Key enzyme is missing from triple-negative breast cancer
Triple-negative breast cancer cells are missing a key enzyme that other cancer cells contain. A recent study at the Markey Cancer Center in Kentucky provides insight into potential therapeutic targets to treat aggressive cancer. The study is unique as it comes from the only laboratory in the country to specifically study the metabolic process of triple-negative breast cancer cells.
Triple-negative breast cancer is the most deadly subtype of breast cancer, and tends to occur in women at a younger age. This subtype of breast cancer has poor clinical outcomes due to the early metastasis of tumor cells, resistance to chemotherapy, and the lack of specific drugs that target it. Identifying this change in the cancer's metabolic process provides major insight into developing drugs to target the disease, according to the researchers.
Normally, all cells, including cancerous cells, use glucose to initiate the process of making adenosine-5'-triphosphate (ATP) for fuel to carry out essential functions. This process, called glycolysis, leads to other processes that use oxygen to make higher quantities of ATP. However, solid tumor cells, which have little access to oxygen, are forced to rely almost exclusively on aerobic glycolysis for survival.

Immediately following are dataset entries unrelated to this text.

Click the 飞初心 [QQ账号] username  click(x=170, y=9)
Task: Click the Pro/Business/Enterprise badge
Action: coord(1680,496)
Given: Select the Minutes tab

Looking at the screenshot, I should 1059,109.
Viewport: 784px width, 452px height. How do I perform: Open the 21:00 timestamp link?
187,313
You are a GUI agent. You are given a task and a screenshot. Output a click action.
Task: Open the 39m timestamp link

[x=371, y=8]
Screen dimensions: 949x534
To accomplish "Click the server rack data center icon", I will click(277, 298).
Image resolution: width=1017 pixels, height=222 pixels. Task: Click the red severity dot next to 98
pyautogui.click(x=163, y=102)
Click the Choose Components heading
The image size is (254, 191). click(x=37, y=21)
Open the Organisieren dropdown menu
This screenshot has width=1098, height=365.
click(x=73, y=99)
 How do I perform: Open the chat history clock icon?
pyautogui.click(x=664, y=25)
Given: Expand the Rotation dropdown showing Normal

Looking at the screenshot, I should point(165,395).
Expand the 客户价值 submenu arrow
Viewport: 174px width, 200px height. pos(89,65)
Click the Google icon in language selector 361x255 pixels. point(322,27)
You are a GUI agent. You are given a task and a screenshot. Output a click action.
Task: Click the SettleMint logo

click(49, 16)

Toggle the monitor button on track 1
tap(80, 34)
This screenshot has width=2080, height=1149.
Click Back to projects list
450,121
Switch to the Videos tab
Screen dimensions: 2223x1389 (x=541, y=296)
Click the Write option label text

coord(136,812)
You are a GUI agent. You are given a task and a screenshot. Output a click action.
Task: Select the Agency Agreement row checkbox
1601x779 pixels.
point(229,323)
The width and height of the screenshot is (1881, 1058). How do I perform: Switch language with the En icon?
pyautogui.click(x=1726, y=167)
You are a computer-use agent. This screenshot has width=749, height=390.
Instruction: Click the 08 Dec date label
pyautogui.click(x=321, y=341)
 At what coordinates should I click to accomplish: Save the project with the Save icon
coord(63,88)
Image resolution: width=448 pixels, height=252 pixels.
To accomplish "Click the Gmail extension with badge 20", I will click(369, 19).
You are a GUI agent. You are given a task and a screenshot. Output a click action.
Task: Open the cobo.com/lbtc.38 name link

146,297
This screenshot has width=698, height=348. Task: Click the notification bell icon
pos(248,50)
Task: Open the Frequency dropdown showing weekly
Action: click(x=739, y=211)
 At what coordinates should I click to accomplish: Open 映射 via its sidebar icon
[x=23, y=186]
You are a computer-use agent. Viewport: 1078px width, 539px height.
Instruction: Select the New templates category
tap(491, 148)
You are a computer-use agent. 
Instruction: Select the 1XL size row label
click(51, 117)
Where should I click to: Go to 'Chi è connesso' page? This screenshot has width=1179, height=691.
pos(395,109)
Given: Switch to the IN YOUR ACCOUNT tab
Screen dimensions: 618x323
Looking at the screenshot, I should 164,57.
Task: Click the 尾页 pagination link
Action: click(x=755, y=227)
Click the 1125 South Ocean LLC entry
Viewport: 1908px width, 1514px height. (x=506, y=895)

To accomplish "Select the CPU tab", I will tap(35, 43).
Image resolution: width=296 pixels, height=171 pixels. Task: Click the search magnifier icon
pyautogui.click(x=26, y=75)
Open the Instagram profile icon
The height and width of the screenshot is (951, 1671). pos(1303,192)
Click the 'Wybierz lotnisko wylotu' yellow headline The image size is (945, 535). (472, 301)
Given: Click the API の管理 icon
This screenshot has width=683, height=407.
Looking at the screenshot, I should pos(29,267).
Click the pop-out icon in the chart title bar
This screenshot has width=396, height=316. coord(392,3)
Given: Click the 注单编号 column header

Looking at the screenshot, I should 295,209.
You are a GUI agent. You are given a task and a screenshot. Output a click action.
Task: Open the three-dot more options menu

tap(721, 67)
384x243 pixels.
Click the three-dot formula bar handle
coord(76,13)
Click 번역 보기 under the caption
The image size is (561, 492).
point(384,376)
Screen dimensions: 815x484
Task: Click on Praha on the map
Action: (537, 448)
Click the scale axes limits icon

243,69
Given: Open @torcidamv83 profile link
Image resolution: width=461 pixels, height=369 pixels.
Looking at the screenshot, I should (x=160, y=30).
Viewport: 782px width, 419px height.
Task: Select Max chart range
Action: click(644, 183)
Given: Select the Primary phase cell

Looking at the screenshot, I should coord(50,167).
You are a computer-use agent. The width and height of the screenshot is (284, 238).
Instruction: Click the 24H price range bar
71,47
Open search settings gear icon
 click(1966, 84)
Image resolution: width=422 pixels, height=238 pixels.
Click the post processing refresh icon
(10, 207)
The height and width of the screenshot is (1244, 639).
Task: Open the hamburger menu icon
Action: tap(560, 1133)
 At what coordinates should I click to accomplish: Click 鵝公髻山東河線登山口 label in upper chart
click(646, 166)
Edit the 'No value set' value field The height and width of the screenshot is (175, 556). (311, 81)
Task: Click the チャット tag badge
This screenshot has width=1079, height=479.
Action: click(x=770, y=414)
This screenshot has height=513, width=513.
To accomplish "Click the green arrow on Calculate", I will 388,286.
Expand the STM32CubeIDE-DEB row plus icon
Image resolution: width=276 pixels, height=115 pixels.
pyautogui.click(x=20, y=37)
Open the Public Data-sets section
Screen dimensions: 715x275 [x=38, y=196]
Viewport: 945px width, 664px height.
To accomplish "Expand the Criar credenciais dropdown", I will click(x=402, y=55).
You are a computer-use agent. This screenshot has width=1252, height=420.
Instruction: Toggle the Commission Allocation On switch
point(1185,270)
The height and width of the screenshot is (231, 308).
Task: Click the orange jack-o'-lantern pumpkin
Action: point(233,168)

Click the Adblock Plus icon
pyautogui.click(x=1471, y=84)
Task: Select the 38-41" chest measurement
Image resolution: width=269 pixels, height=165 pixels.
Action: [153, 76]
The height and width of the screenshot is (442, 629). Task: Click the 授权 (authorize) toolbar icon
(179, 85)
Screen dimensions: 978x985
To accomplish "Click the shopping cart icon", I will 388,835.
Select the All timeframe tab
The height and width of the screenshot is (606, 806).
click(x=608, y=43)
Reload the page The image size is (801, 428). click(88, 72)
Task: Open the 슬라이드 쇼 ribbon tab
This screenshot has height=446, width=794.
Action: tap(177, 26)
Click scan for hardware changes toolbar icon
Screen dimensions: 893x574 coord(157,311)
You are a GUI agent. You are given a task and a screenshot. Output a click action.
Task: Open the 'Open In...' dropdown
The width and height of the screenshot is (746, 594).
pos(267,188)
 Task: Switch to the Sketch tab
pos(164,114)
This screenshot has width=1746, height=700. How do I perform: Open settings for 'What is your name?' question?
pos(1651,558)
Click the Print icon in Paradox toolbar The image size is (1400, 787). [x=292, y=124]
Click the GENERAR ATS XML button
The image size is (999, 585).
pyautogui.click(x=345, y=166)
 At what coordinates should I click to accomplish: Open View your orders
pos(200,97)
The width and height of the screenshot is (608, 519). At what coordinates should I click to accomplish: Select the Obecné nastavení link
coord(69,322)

This study, led by Peter Zhou, MD, PhD, of the University of Kentucky Markey Cancer Center and published in Cancer Cell (2013; doi:10.1016/j.ccr.2013.01.022), showed that the powerful transcription factor complex Snail-G9a-Dnmt1 is over-expressed in triple-negative breast cancer, inhibiting the enzyme 1,6-bisphosphate. The loss of this enzyme shuts down the glucose anabolic pathway and promotes the glucose catabolic pathway, leading to a large amount of glucose entering the tumor cells and thus feeding the aggressive cancer. The metabolic switch empowers triple-negative breast cancer cells to suck more glucose from the body, increasing macromolecule biosynthesis in tumor cells and maintaining ATP production despite a dearth of nutrients and an oxygen-free environment.
"These findings present significant insights regarding the development and progression of triple-negative breast cancer," said Zhou. "They indicate that targeting the metabolic alteration will lead to an effective approach for treating this deadly disease."